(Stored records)

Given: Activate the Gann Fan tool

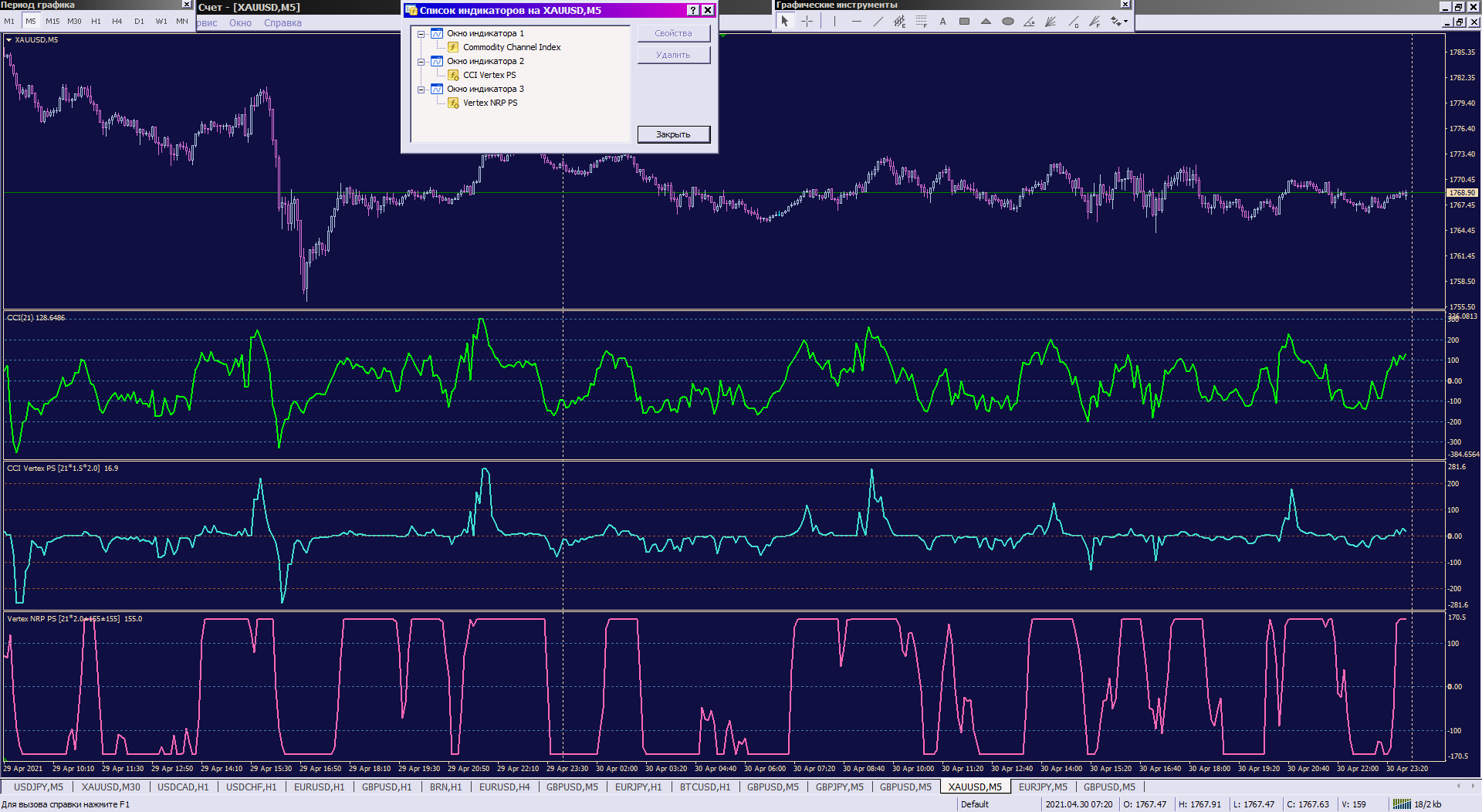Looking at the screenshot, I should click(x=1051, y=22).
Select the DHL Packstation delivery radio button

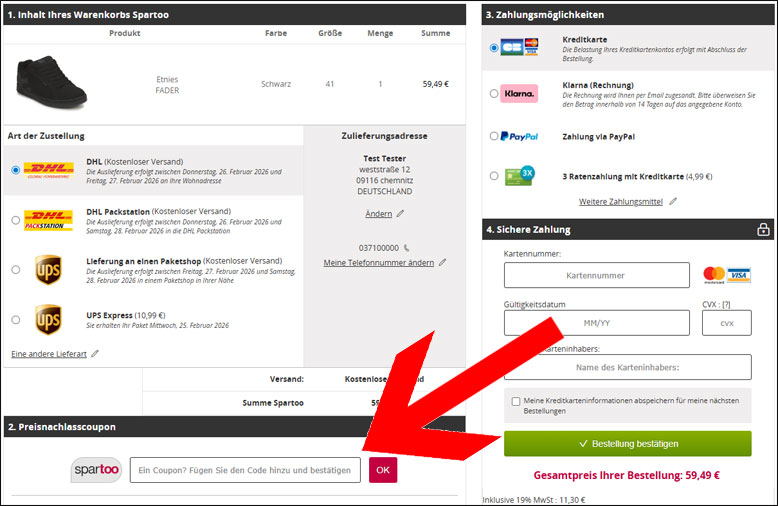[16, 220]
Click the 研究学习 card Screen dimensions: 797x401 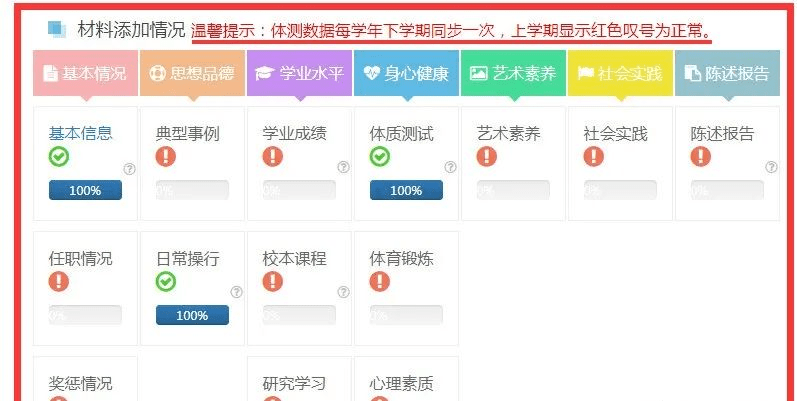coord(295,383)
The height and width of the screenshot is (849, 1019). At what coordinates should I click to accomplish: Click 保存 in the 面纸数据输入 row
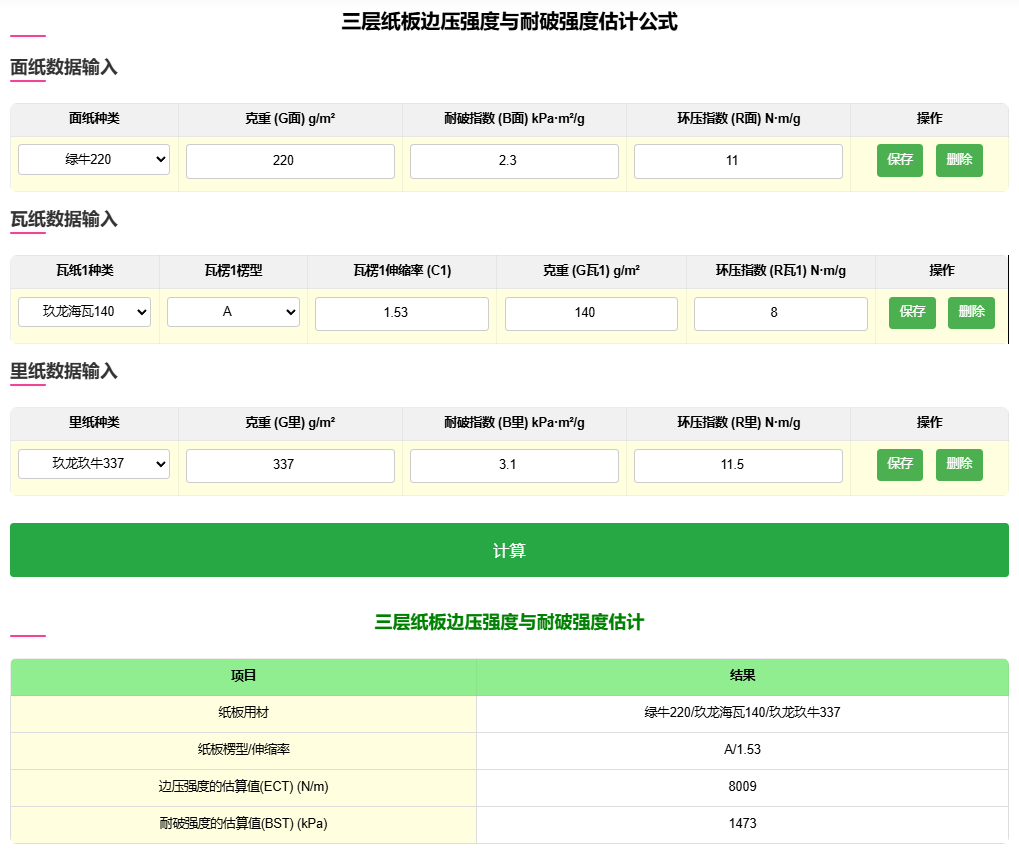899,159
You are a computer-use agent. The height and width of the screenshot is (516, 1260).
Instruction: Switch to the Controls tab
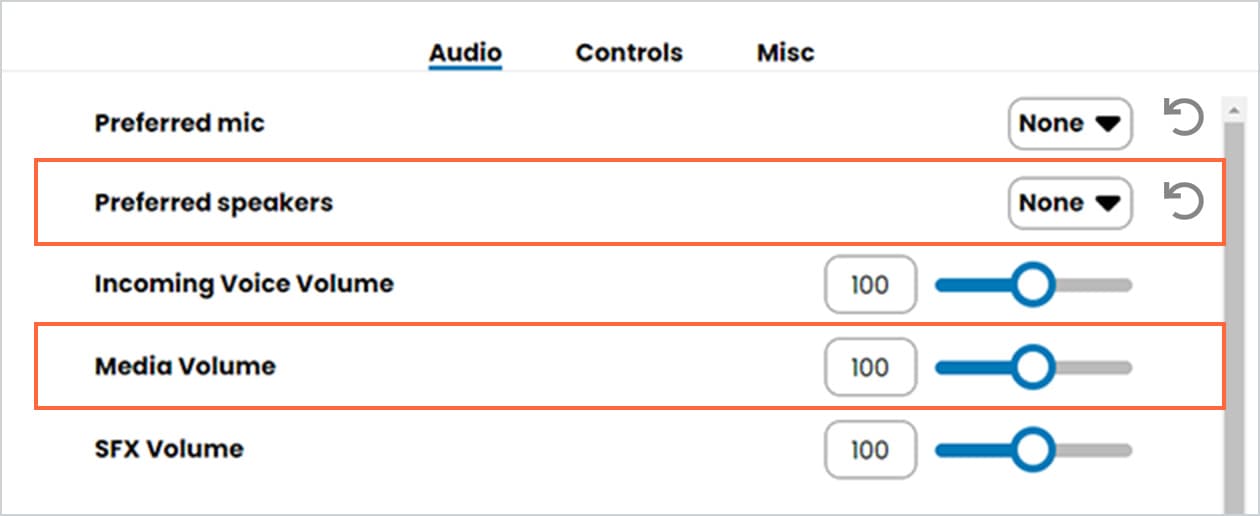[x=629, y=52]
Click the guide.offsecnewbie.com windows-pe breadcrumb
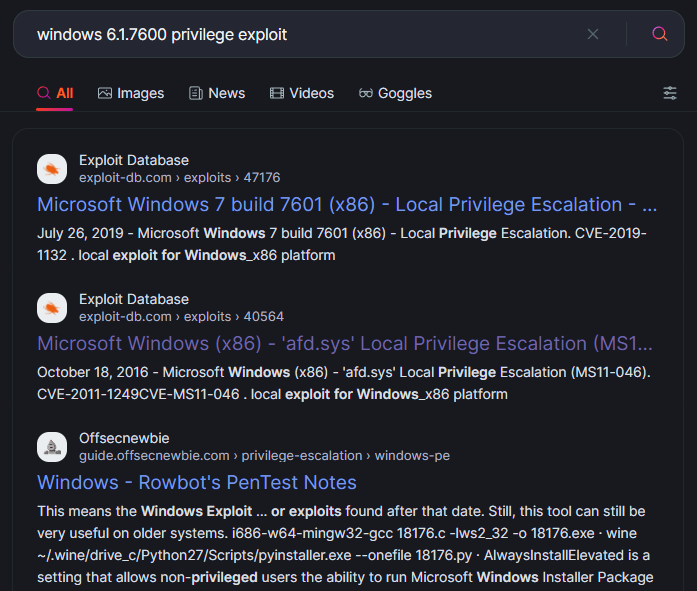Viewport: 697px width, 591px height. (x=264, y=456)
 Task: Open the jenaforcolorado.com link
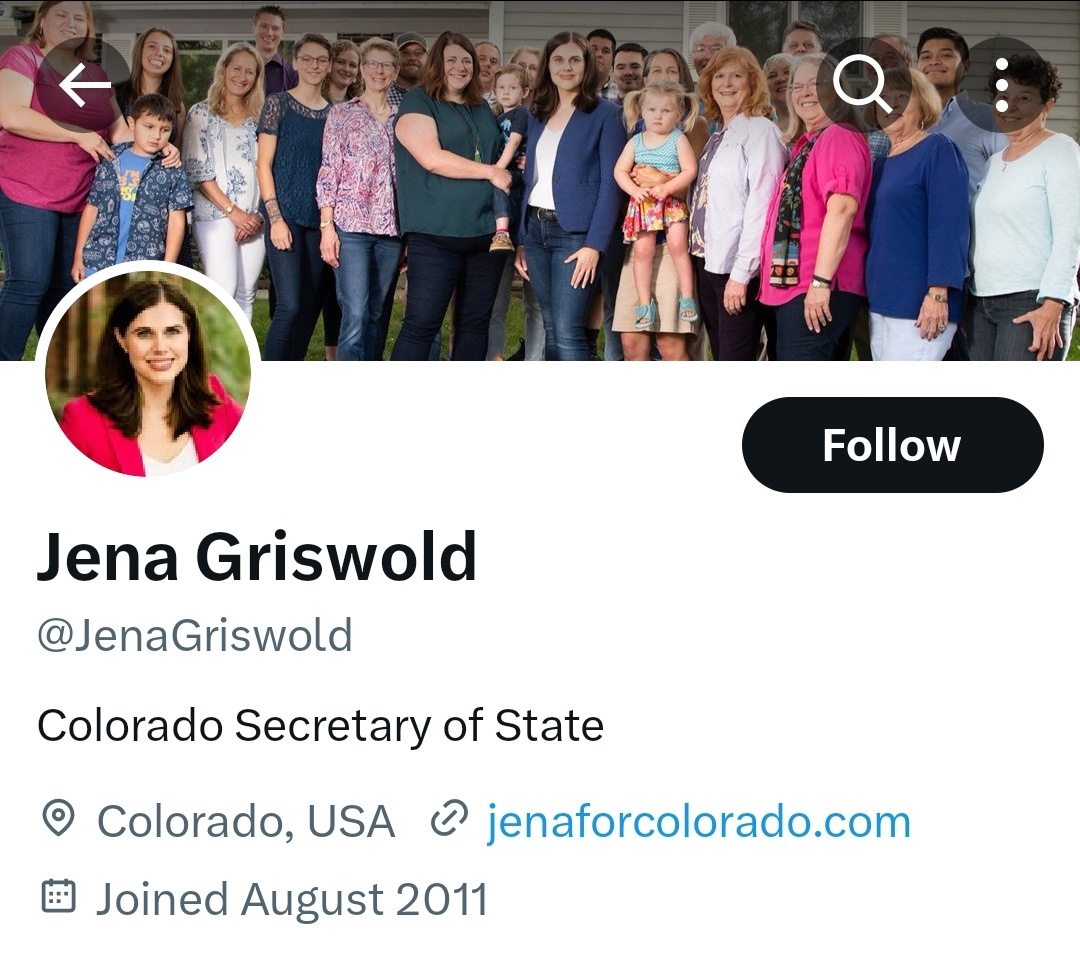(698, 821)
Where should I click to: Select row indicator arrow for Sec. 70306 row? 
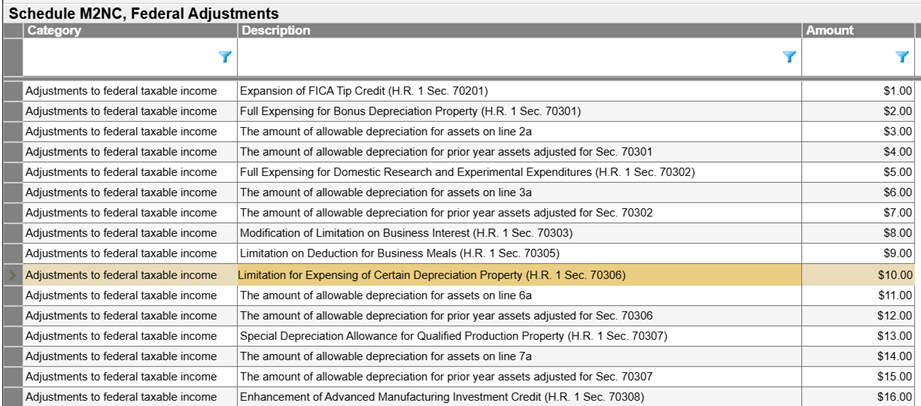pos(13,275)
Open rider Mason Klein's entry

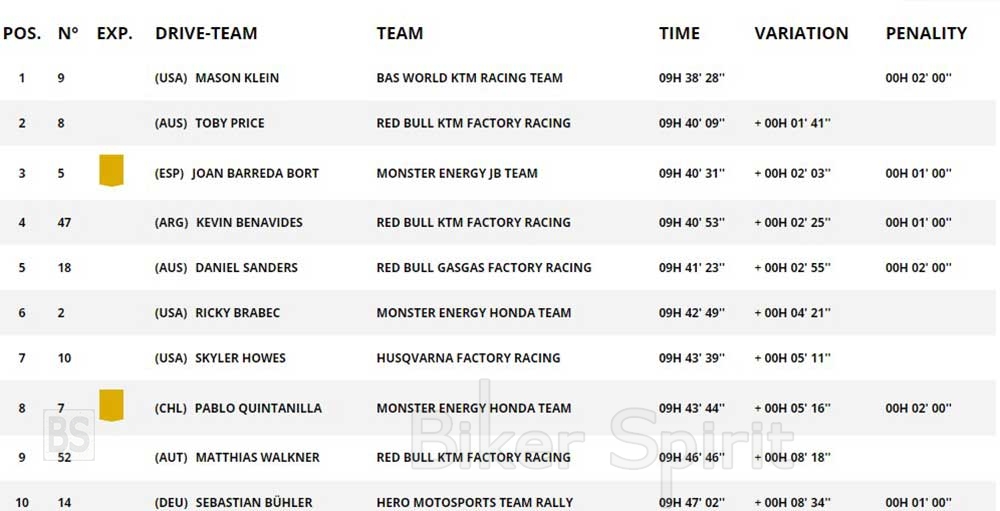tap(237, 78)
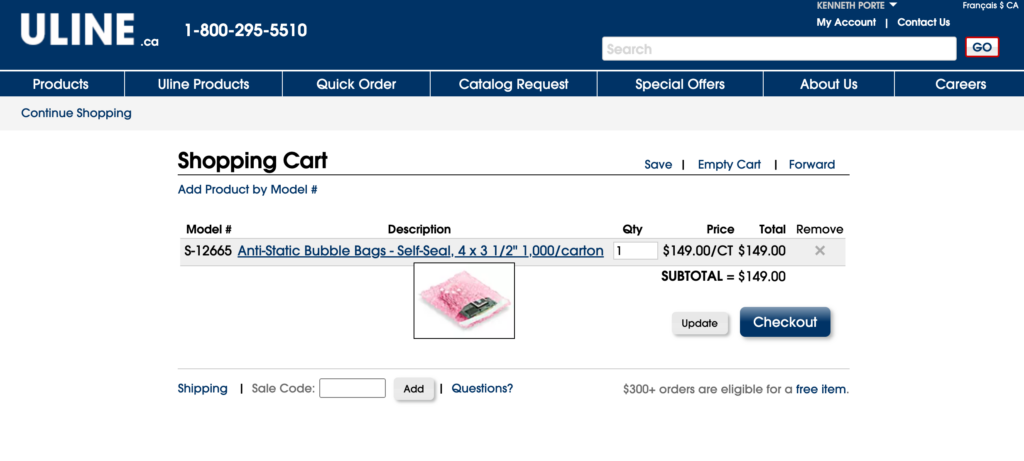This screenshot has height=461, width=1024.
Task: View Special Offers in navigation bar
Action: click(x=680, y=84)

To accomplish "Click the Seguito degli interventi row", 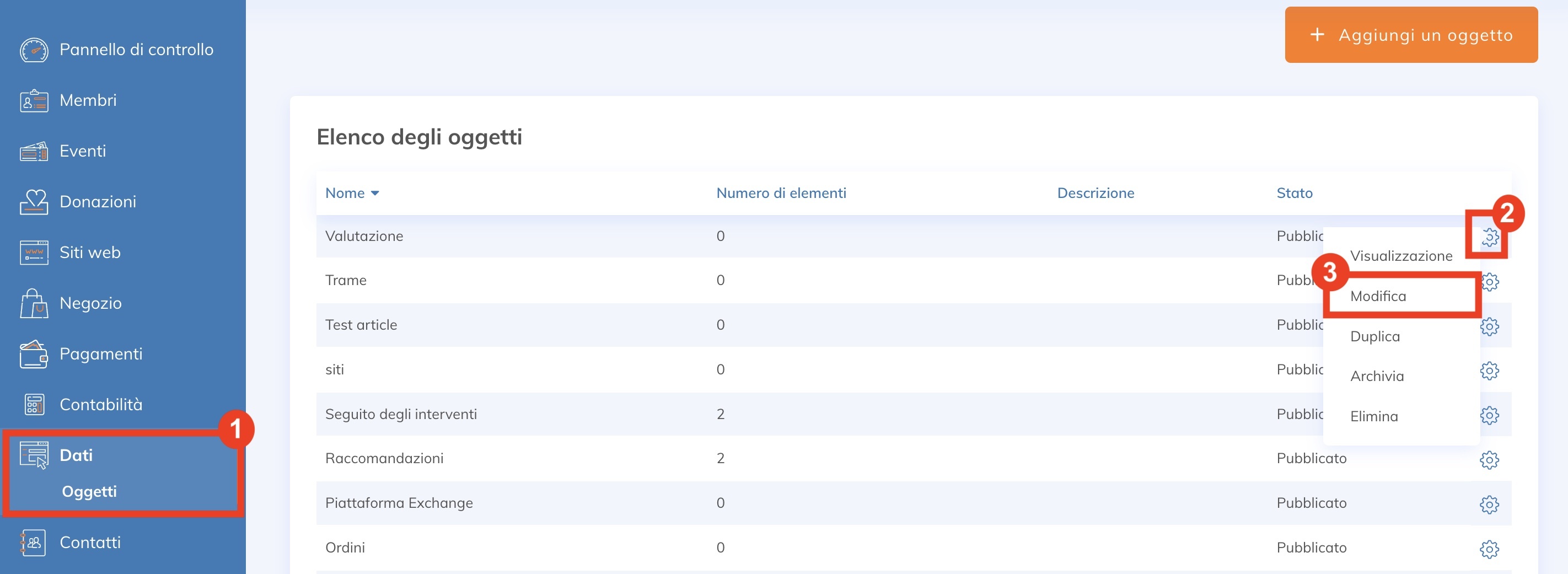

▶ **TASK DIRECTIONS**: Only the lines from the one with "Instruction: Switch to the Controls tab" through the last line above belong in the answer. Reproduce them exactly, without the pictures.

▶ **WRITTEN SOLUTION**:
Instruction: Switch to the Controls tab
[x=629, y=52]
Click the guide.offsecnewbie.com windows-pe breadcrumb
Viewport: 697px width, 591px height. (x=264, y=456)
 Task: Open the jenaforcolorado.com link
(698, 821)
Where should I click to: Select row indicator arrow for Sec. 70306 row? 
pos(13,275)
Open rider Mason Klein's entry

tap(237, 78)
This screenshot has height=461, width=1024.
Task: View Special Offers in navigation bar
Action: click(x=680, y=84)

To accomplish "Click the Seguito degli interventi row", 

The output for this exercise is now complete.